CLARIFID: Improving Radiology Report Generation by Reinforcing Clinically Accurate Impressions and Enforcing Detailed Findings
This addresses the workload of radiologists by improving report generation, though it is incremental as it builds on existing methods with specific enhancements for clinical accuracy.
The paper tackled the problem of generating clinically accurate radiology reports by proposing CLARIFID, a framework that mimics expert workflow and uses reinforcement learning, achieving superior performance on the MIMIC-CXR dataset with improvements in both standard NLG metrics and clinically aware scores.

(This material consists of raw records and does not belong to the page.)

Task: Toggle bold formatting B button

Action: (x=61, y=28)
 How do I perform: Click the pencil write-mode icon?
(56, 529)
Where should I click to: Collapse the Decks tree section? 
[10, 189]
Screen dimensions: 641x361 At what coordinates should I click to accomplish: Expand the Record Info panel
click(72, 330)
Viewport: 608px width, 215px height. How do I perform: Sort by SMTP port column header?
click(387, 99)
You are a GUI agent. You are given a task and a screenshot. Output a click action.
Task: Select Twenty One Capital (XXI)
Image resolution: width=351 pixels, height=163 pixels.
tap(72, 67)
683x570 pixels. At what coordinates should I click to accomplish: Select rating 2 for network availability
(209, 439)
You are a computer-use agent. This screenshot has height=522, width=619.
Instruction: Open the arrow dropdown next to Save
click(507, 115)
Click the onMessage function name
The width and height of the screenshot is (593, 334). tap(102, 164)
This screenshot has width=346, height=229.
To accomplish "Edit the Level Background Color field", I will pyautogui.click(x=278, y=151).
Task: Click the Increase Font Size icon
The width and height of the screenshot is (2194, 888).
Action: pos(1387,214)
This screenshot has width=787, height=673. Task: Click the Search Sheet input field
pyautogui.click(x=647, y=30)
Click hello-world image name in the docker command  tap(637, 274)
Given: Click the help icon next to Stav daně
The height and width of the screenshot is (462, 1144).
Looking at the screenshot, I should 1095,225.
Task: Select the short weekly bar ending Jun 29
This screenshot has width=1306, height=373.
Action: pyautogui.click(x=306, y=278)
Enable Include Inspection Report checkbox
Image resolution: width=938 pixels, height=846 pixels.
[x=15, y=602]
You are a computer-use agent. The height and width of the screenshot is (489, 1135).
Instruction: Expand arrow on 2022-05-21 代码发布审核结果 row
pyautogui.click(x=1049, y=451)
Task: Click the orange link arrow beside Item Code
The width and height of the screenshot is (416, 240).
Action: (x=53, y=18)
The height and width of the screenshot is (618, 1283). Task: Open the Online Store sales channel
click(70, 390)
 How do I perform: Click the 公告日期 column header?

Automatic generation of radiology reports has the potential to alleviate radiologists' significant workload, yet current methods struggle to deliver clinically reliable conclusions. In particular, most prior approaches focus on producing fluent text without effectively ensuring the factual correctness of the reports and often rely on single-view images, limiting diagnostic comprehensiveness. We propose CLARIFID, a novel framework that directly optimizes diagnostic correctness by mirroring the two-step workflow of experts. Specifically, CLARIFID (1) learns the logical flow from Findings to Impression through section-aware pretraining, (2) is fine-tuned with Proximal Policy Optimization in which the CheXbert F1 score of the Impression section serves as the reward, (3) enforces reasoning-aware decoding that completes "Findings" before synthesizing the "Impression", and (4) fuses multiple chest X-ray views via a vision-transformer-based multi-view encoder. During inference, we apply a reasoning-aware next-token forcing strategy followed by report-level re-ranking, ensuring that the model first produces a comprehensive Findings section before synthesizing the Impression and thereby preserving coherent clinical reasoning. Experimental results on the MIMIC-CXR dataset demonstrate that our method achieves superior clinical efficacy and outperforms existing baselines on both standard NLG metrics and clinically aware scores.